E cansa quem convive.

E enquanto eu não me reconhecia como filha, eu agia como órfã.
Reagia com medo.
Amava com ansiedade.
Confundia intensidade com profundidade.
E chamava de paixão o que, muitas vezes, era apenas desespero por não me sentir sozinha.

Foi preciso um encontro real com Deus, não religioso, não performático, mas real.
Para que algo começasse a se reorganizar dentro de mim.
E quando a paternidade espiritual foi restaurada, algo mudou de lugar silenciosamente.

Eu parei de mendigar afeto.
Parei de negociar limites para ser escolhida.
Parei de me esforçar para caber onde eu nunca deveria ter entrado.

E não foi porque eu deixei de desejar amar.
Foi porque eu deixei de precisar que o amor me salvasse.

Porque existe um momento na vida de uma mulher em que ela percebe:
Enquanto eu tentar ser preenchida pelo outro, eu sempre estarei vulnerável ao abandono, à rejeição e ao medo.
Mas quando eu me torno inteira em Deus — não perfeita, inteira — TUDO muda.

Eu não entro mais em relações para ser validada.
Eu não aceito migalhas emocionais travestidas de interesse.
Eu não reajo a partir da ferida, mas da consciência.

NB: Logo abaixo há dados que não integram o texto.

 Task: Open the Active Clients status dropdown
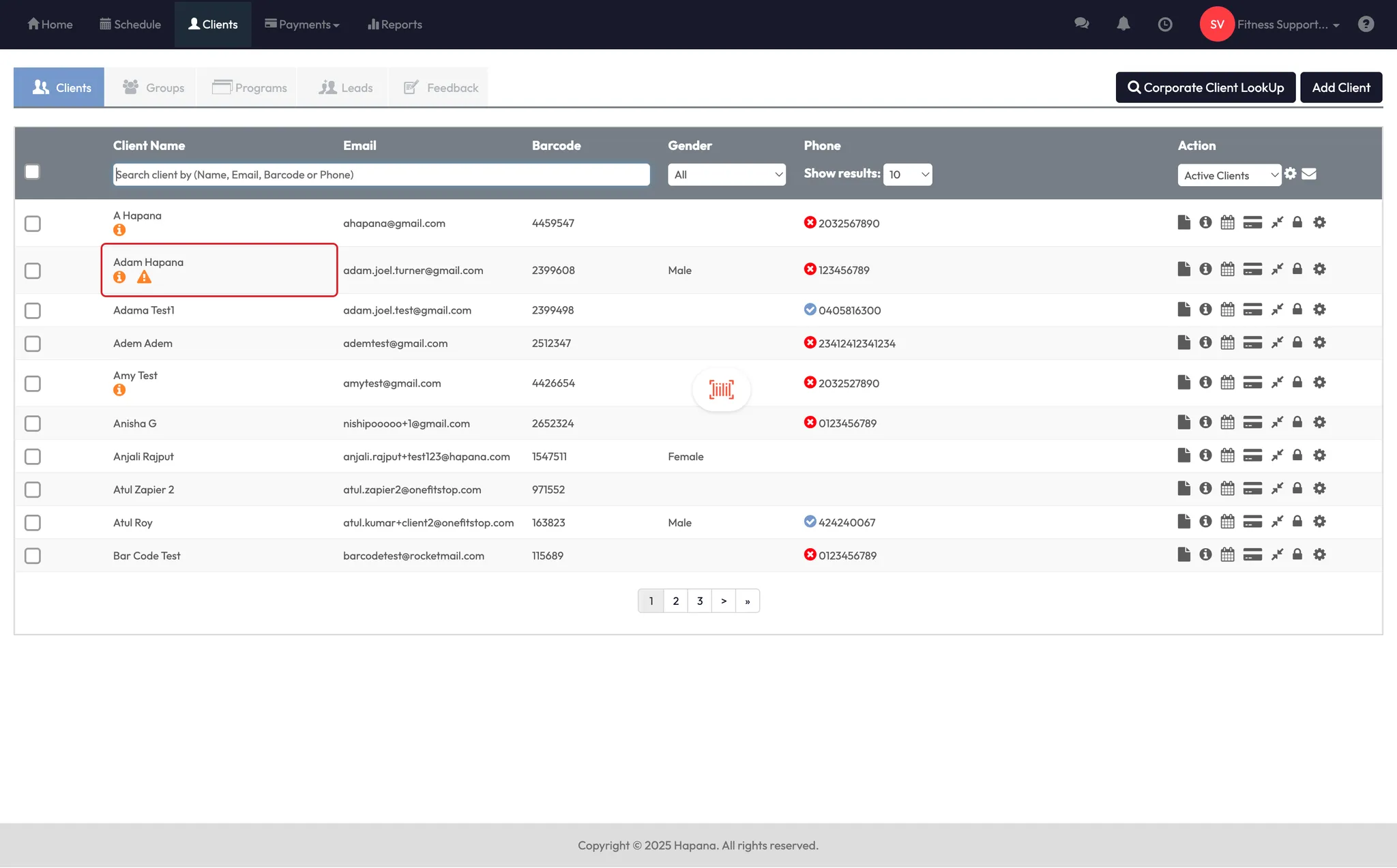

Porque a mulher que edifica não é a que nunca erra.
É a que sabe onde está firmada.

E ela não constrói para ser amada.
Ela constrói porque já sabe quem é.

E foi só quando eu fiquei completa em Deus e por Deus que as coisas começaram a se alinhar.
Não porque a vida virou um conto de fadas, mas porque minhas escolhas deixaram de nascer do vazio.

E eu finalmente entendi:
A mulher sábia edifica porque tem fundamento.
Porque sabe de onde vem.
Porque sabe a quem pertence.

E quando uma mulher cura sua orfandade espiritual, ela não muda apenas seus relacionamentos
Ela muda o tipo de casa que constrói, o ambiente que sustenta e o legado que deixa.

“Pois vocês não receberam um espírito que os torne novamente escravos do medo, mas receberam o Espírito que os torna filhos por adoção, por meio do qual clamamos: Aba, Pai.”
— Romanos 8:15


Porque a verdadeira sabedoria começa quando o coração descansa no lugar certo.
E toda mulher que descobre que é filha finalmente aprende a edificar sem medo de desabar.

Pamela Martins

“Cada testemunho compartilhado aqui conta um pouco de mim e muito de Deus.
Espero que aquilo que um dia me feriu, sirva de cura para quem ler, e que cada palavra escrita com dor, floresça em consolo, esperança e recomeço.”